# Skew of 2-cocycle for trivial group action of abelian group is alternating bihomomorphism

## Statement

### In terms of 2-cocycles

Let $f$ be a 2-cocycle for trivial group action (?) of an abelian group $G$ on an abelian group $A$. In other words, $f:G \times G \to A$ is a function such that:

$\! f(g_2,g_3) + f(g_1,g_2 + g_3) = f(g_1,g_2) + f(g_1 + g_2,g_3)$

Then, the function:

$\! h(g_1,g_2) := f(g_1,g_2) - f(g_2,g_1)$

is an alternating bihomomorphism from $G \times G$ to $A$.

### Interpretation in terms of second cohomology group

Since any 2-coboundary for the trivial group action is a symmetric 2-cocycle for trivial group action, its skew is zero. Thus, the skew of a 2-cocycle depends only on its cohomology class. The above statement can thus be described by saying that $\operatorname{Skew}$ gives a homomorphism from the second cohomology group to the group of alternating bihomomorphisms:

$\! H^2(G,A) \to \bigwedge^2(G,A)$

## Related facts

### Applications

• Class two implies commutator map is endomorphism: In a group of nilpotency class two, the commutator map is an endomorphism in either variable. This is a corollary of the fact stated here, if we interpret $A$ as the center, $G$ as the inner automorphism group, and $f$ is a 2-cocycle representing the extension. The skew of $f$ is the commutator map.

## Proof

Given: An abelian group $G$ and an abelian group $A$. A 2-cocycle $f:G \times G \to A$.

To prove: The function $\! h(g_1,g_2) := f(g_1,g_2) - f(g_2,g_1)$ is an alternating bihomomorphism.

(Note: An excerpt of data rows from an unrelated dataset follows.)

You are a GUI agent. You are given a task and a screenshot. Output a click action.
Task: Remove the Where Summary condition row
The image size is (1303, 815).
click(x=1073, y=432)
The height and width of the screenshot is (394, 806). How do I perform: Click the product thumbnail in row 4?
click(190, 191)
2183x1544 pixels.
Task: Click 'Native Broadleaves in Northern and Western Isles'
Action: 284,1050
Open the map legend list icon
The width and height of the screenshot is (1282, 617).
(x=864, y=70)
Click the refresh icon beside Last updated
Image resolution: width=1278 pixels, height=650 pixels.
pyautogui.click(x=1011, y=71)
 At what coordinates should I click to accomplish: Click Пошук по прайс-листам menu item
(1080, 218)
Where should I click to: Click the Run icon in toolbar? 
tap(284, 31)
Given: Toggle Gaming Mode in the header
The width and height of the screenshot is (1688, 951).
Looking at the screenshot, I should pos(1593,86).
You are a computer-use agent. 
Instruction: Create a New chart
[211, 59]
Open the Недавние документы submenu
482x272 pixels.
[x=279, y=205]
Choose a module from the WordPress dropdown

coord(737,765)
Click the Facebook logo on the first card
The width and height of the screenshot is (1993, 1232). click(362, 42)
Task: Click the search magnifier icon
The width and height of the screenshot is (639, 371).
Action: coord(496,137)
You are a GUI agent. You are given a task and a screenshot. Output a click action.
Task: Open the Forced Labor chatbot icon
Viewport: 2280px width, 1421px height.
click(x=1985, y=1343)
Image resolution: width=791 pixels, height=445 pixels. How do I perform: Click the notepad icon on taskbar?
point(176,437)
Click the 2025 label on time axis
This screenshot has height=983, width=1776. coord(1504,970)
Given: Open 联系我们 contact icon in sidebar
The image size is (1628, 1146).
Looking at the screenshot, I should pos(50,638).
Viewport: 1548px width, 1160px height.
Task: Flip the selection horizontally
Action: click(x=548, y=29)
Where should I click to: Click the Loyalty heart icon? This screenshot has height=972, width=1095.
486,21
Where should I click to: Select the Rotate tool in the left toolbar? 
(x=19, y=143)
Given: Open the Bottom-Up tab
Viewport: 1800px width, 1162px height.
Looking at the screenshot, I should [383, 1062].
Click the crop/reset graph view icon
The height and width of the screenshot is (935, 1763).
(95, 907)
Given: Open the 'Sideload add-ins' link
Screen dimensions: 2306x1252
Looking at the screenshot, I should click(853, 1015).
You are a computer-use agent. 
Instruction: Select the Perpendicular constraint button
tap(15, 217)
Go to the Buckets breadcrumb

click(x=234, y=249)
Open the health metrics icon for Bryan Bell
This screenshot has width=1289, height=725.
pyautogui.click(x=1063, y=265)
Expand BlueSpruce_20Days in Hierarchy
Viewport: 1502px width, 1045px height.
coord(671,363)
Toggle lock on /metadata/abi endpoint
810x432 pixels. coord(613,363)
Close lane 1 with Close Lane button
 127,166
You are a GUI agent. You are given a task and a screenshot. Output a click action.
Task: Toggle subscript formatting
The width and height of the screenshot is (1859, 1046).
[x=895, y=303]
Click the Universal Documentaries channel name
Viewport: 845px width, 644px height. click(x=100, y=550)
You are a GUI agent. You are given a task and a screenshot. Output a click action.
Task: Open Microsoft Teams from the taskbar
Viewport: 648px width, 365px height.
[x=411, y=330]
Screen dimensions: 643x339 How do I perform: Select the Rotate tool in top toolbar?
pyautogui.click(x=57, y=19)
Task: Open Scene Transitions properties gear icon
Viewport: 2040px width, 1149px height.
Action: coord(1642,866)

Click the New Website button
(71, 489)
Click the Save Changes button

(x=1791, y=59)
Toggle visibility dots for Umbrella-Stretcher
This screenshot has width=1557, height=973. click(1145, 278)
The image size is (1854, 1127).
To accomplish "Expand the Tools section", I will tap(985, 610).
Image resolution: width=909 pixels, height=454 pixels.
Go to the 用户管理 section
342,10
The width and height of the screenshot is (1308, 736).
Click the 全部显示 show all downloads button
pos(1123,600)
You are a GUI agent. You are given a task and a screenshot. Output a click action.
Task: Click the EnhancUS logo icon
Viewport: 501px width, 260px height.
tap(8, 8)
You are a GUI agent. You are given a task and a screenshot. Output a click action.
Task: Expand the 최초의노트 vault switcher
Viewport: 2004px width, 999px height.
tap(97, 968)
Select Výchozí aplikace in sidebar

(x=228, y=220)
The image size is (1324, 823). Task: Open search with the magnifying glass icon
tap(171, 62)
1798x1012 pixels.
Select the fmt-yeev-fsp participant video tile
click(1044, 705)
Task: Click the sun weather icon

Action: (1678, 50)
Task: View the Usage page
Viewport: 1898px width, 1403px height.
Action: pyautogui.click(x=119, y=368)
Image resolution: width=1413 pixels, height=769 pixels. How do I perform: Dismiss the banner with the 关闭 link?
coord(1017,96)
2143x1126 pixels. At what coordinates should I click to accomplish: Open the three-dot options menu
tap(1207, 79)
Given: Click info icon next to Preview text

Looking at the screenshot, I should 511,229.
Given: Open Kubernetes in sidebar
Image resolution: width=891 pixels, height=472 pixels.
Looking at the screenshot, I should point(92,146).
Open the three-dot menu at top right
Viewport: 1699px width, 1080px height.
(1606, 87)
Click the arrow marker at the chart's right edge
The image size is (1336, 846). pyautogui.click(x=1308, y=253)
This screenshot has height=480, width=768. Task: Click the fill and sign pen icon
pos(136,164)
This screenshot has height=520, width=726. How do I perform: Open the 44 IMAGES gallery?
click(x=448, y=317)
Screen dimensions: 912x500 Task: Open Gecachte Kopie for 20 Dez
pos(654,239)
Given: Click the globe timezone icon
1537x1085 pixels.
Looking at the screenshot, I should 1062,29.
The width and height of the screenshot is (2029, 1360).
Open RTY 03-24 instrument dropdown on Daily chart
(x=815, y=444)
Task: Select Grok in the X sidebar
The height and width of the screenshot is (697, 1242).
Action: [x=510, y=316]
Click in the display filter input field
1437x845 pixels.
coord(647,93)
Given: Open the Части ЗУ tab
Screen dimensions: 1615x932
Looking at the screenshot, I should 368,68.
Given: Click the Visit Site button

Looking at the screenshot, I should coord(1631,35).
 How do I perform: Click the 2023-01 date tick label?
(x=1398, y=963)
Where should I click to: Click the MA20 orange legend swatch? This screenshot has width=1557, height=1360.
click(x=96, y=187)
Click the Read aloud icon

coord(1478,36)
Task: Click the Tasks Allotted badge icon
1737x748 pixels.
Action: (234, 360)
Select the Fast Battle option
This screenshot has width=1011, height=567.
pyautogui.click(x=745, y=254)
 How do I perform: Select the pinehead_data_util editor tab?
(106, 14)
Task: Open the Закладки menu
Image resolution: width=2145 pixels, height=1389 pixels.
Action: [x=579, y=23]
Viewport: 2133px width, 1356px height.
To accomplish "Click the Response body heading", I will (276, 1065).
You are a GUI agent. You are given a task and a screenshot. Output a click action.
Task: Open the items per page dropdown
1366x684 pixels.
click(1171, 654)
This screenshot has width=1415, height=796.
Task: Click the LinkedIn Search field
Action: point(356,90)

Proof: Clearly, $h(g,g) = 0$ for all $g$, so it suffices to show that:

$\! h(g_1, g_2 + g_3) = h(g_1,g_2) + h(g_1,g_3)$

and

$\! h(g_1 + g_2,g_3) = h(g_1,g_3) + h(g_2,g_3)$

Since $f$ is a 2-cocycle from $G$ to $A$, we have:

$\! f(g_1,g_2 + g_3) + f(g_2,g_3) = f(g_1 + g_2,g_3) + f(g_1,g_2) \qquad (1)$

Since this is true for all $g_1,g_2,g_3 \in G$, the corresponding statement is true with $g_1,g_2,g_3$ cyclically permuted:

$\! f(g_2,g_3 + g_1) + f(g_3,g_1) = f(g_2 + g_3,g_1) + f(g_2,g_3) \qquad (2)$

Interchanging $g_1$ and $g_2$ in the original expression, we get:

$\! f(g_2,g_1 + g_3) + f(g_1,g_3) = f(g_2 + g_1,g_3) + f(g_2,g_1) \qquad (3)$

We now do (1) + (2) - (3) to obtain:

$\! h(g_1, g_2 + g_3) = h(g_1,g_2) + h(g_1,g_3)$

Since the variables are universally quantified, this proves the right linearity. Because of the left right symmetry, it also proves right linearity.